Sonra da kendi kıblenizi kendiniz belirleyin denince de, birlikte icmalar olacaktır demektir.

Burada içtihat ve icmalarda önemli sorunlar çıkmaktadır.

a)      Önce, eğer icma yoksa herkes kendisi içtihat eder, kendisine göre kıble ne tarafta ise o tarafta kılar. Bunda tereddüt edilecek bir şey yoktur. Sünnet namazları böyle kılınız.

b)      Eğer cemaatle namaz kılınacaksa ve herkesin belirlediği kıble farklı ise ne yapacaklardır? Burada da içtihatların nasıl birleştirileceği öğretilmektedir.

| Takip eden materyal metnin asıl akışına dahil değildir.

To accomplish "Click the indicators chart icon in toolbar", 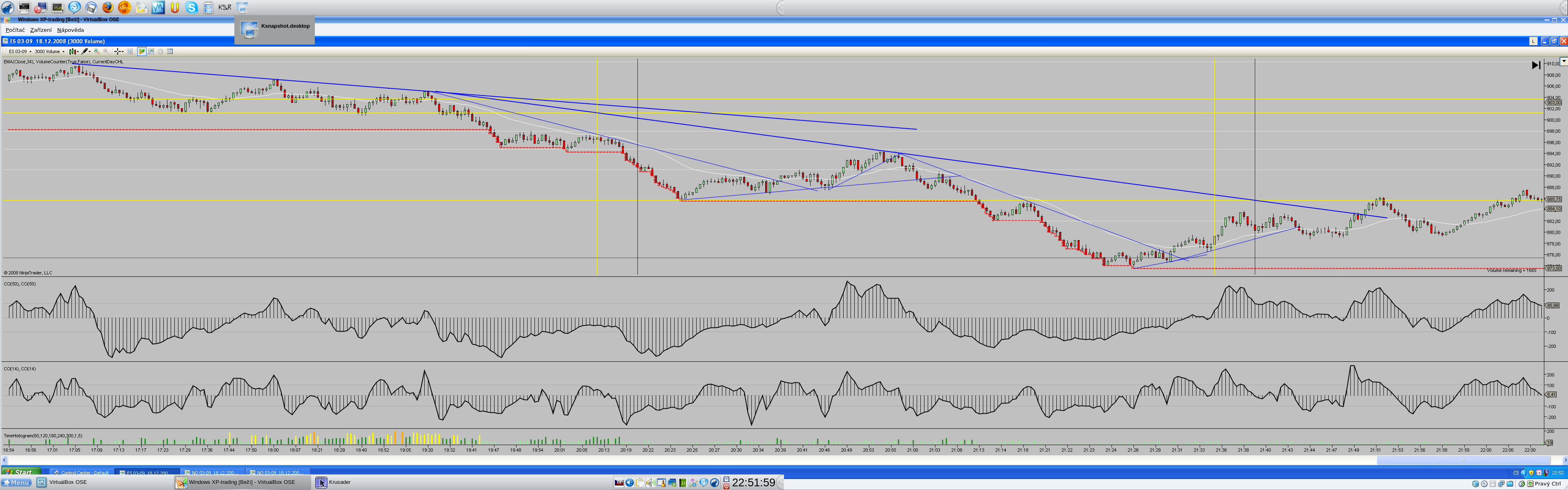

Şöyle yapılır: İmam kendi kıblesine dönerek durur. Arkasında imamın kıblesine göre kıbleleri olanlar dururlar. O safla en küçük açı yapacaklar yerlerini alırlar. Böylece köşeli saflar oluşturulur. İmamın kıblesine tam zıt yönde kıblesini belirleyenler, Mekke’de olduğu gibi imamın karşısında dururlar ve yüzleri imam tarafı olur. Böylece herkes hem imama uymuş olur, hem de kendi kıblesine yönelmiş olur.

İşte bu da insanlara içtihatların nasıl birleştirileceğini öğretmektedir.

وَإِنَّ الَّذِينَ أُوتُوا الْكِتَابَ (Va EinNa elLaÜIyNa EUvTUv elKITAvBa) 

“Ve kendilerine kitabı verilenler.”

Bundan önceki âyette geçen “İllâ alellezîne hedellahu/ sadece Allah’ın kendilerine hidayet ettiği kimselere inkılâb zor gelmez” denmişti.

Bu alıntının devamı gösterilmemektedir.